* RAW RECORDS *
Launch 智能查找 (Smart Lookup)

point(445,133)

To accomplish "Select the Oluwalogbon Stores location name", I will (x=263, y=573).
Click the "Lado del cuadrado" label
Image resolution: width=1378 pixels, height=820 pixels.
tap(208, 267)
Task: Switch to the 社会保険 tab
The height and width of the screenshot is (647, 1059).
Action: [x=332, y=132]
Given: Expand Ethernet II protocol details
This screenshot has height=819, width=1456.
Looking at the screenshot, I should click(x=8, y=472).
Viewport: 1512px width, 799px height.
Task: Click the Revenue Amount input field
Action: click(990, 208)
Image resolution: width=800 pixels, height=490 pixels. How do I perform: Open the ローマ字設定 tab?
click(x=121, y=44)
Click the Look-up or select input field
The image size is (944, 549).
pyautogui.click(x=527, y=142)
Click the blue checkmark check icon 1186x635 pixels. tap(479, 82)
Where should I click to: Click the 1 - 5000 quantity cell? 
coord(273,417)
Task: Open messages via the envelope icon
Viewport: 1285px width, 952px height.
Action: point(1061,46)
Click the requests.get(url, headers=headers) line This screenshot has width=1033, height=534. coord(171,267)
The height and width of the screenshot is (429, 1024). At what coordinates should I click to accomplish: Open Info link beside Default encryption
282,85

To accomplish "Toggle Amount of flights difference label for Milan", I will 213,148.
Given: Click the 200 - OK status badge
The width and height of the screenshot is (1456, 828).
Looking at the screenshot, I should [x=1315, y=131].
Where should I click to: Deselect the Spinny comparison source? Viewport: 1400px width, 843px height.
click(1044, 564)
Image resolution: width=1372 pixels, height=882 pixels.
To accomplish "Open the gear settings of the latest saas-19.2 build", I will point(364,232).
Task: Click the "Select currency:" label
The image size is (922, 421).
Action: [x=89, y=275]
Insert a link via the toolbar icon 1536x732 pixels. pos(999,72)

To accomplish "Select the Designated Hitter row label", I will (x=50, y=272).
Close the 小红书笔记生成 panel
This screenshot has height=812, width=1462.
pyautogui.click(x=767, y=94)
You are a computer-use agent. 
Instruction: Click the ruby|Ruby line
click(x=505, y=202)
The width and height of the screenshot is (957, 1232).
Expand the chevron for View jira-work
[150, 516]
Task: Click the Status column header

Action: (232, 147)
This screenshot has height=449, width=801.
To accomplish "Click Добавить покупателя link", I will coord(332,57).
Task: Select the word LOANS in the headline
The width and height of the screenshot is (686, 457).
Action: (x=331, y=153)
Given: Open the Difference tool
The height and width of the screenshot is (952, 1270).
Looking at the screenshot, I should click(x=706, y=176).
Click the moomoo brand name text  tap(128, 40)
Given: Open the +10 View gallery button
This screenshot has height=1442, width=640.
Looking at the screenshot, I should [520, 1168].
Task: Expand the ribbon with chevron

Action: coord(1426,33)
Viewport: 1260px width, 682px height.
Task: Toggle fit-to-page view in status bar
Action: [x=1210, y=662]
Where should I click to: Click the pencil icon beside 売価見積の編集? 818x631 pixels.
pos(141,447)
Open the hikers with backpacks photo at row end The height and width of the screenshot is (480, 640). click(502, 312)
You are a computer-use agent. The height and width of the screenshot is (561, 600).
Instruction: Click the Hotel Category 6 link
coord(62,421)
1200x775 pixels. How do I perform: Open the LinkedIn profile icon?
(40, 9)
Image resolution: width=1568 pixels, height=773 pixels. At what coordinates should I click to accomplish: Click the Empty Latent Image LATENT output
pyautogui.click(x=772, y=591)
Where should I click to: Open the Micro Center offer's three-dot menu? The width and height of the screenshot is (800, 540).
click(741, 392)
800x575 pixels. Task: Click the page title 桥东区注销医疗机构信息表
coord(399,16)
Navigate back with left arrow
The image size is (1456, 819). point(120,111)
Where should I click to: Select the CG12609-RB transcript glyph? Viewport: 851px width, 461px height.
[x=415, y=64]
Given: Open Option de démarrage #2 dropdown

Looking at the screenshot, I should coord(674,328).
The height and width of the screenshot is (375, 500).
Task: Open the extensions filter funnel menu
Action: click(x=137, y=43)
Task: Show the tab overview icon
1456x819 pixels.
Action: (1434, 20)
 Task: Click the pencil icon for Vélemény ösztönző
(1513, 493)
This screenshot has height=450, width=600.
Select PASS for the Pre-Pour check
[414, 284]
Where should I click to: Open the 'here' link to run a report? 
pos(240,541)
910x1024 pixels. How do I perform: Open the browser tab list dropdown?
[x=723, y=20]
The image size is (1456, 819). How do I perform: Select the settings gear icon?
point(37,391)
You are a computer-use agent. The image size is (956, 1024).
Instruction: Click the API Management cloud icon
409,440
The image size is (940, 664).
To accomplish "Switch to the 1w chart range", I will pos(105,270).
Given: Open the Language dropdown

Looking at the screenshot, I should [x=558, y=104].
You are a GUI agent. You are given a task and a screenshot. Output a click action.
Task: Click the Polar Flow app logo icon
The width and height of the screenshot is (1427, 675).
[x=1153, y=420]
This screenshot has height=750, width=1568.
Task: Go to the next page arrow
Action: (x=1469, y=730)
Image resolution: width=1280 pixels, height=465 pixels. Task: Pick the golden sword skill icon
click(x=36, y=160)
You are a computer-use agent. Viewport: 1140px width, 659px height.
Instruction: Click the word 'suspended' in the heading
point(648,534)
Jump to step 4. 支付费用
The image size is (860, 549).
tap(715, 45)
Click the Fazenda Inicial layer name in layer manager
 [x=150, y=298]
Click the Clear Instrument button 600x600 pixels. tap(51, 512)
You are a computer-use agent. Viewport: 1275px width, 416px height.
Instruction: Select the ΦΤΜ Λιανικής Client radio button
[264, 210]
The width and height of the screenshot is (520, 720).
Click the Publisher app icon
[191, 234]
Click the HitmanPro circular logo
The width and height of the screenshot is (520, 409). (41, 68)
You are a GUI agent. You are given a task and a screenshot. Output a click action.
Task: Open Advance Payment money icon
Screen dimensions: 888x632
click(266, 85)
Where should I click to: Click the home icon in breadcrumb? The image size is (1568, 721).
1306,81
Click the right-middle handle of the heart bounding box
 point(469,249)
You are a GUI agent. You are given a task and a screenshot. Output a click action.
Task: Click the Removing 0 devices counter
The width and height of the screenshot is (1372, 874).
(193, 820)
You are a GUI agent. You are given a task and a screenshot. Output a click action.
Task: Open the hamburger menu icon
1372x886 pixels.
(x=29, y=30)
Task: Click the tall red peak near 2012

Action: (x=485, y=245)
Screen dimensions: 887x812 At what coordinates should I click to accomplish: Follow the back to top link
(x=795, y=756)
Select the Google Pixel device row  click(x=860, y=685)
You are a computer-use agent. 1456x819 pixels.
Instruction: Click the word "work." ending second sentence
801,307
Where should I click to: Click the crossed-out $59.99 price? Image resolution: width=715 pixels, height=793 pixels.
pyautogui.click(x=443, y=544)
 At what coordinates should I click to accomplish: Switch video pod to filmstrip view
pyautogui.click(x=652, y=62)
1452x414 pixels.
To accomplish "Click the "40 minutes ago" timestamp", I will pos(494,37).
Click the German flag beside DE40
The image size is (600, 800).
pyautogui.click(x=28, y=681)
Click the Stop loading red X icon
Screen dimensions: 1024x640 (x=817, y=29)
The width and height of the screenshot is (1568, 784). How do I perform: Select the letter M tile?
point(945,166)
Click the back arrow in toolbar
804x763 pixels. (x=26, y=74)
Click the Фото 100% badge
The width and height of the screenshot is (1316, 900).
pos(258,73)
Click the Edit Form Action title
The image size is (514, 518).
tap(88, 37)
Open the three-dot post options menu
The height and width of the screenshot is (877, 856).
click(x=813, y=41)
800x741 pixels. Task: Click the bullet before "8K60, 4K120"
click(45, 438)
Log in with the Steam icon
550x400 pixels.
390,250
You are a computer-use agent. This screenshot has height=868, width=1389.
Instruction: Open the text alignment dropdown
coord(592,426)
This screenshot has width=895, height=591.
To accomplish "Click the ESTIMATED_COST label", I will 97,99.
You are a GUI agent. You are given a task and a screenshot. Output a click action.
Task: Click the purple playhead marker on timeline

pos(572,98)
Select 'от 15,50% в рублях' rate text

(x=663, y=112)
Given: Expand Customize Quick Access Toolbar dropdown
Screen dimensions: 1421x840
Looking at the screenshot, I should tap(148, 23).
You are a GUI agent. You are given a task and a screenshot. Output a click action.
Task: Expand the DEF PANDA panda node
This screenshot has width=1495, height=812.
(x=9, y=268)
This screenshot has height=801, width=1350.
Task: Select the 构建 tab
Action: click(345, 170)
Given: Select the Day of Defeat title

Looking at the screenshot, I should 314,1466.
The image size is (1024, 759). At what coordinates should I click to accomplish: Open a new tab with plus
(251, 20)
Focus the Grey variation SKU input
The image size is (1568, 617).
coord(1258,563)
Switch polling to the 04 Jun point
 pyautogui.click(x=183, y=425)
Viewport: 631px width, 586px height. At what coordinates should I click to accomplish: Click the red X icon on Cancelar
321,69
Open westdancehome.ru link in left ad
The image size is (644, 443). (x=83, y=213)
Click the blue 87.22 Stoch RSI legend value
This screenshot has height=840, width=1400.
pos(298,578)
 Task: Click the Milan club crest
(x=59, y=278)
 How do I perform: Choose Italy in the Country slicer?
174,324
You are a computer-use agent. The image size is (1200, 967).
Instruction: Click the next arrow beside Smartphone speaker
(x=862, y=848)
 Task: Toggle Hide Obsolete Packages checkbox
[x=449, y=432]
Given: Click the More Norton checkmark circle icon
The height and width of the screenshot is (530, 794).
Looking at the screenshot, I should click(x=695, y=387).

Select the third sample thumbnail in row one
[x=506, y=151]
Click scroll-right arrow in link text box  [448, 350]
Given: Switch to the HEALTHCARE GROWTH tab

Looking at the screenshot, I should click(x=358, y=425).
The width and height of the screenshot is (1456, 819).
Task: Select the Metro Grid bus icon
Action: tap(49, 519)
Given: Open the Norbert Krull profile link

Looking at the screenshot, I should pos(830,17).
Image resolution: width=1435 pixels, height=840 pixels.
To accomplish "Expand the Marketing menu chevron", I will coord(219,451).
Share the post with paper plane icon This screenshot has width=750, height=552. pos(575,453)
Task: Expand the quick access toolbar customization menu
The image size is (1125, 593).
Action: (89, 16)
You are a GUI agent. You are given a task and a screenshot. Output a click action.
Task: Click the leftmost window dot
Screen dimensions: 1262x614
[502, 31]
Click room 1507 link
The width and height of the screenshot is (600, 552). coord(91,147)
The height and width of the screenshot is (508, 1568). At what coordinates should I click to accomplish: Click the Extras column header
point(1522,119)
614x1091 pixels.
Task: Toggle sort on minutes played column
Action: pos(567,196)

* YOUR OBJECTIVE *
Transcribe the lines from the line with "The height and width of the screenshot is (429, 1024)." to the line with "Insert a link", and only those lines.

* FINISHED ANSWER *
The height and width of the screenshot is (429, 1024). At what coordinates should I click to accomplish: Open Info link beside Default encryption
282,85

To accomplish "Toggle Amount of flights difference label for Milan", I will 213,148.
Given: Click the 200 - OK status badge
The width and height of the screenshot is (1456, 828).
Looking at the screenshot, I should [x=1315, y=131].
Where should I click to: Deselect the Spinny comparison source? Viewport: 1400px width, 843px height.
click(1044, 564)
Image resolution: width=1372 pixels, height=882 pixels.
To accomplish "Open the gear settings of the latest saas-19.2 build", I will point(364,232).
Task: Click the "Select currency:" label
The image size is (922, 421).
Action: [x=89, y=275]
Insert a link via the toolbar icon 1536x732 pixels. pos(999,72)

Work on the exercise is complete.